Robert Ryan was born in Liverpool and moved south to attend university. He graduated from Brunel with a M.Sc. in Environmental Pollution Science, intending to go into teaching. Instead, he spent two years as a mechanic for a Hot Rod team, racing highly tuned Fords (“the fag-end of motorsport”, as Bernie Ecclestone calls it) where he became addicted to the smell of Castrol R. Weaning himself off that, he became a lecturer in Natural Sciences in Kent, while dabbling in journalism. His articles on comic (or graphic novels as they were just becoming known) gurus Alan Moore and Frank Miller found their way into Nick Logan’s The Face magazine, which led to work for the American edition of GQ, The Guardian, Sunday Times, Telegraph and Arena.
Eventually he took a position on staff at The Sunday Times as Deputy Travel Editor. It was while on assignment in Seattle that he came across the setting for his first novel, Underdogs – the ‘lost’ city beneath the sidewalks of downtown – that was called ‘Alice in Wonderland meets Assault on Precinct 13’ by Esquire.
While learning to play the trumpet for his third book, Trans Am, Ryan met Guy Barker, who, as well as being a great jazz trumpeter, had worked with Anthony Mingella, notably on The Talented Mr. Ripley. Guy read Underdogs and wrote a ‘theme’ for the book, which opened his Mercury-nominated album Soundtrack. ‘Underdogs’ eventually became a fifty-minute suite, featuring extracts from the book read by RSC actor Anthony Higgins (most recently seen in Michael Dibdin’s ‘Zen’ on BBC), and was performed at The Barbican and the Brecon Jazz Festival and filmed by the BBC.
Ryan’s next book, Early One Morning, broke into the Sunday Times’ top ten bestsellers’ list, and began a sequence of historical dramas set in the 20th century.
He collaborated again with Barker on dZf, a film noir-ish reworking of Mozart’s The Magic Flute, which had its World Premiere at Wakefield Rugby Club and its final outing, twenty performances later, in Hong Kong. It was narrated by actor Michael Brandon (Jerry Springer The Opera, Dempsey and Makepeace, Captain America) and is available on Guy’s double CD, The Amadeus Project.

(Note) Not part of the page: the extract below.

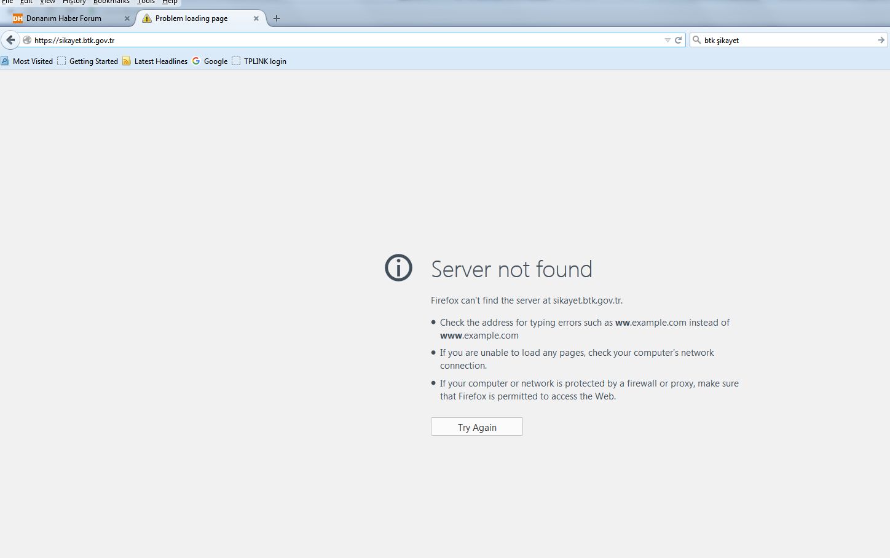Open the Google bookmark
This screenshot has height=558, width=890.
210,61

Ryan’s previous book Signal Red, a novel based on The Great Train Robbery, has been optioned by World Pictures and the writing-production team behind the TV drama United, starring David Tennant.
His latest novel, Dead Man’s Land (Simon & Schuster) takes Dr John Watson to the Western Front of WW1, where he has to solve a crime without the benefit of his old colleague Sherlock Holmes.
He continues to contribute to The Sunday Times and is working on further jazz projects with Guy Barker. He lives in North London with his wife, three children, a dog and a deaf cat.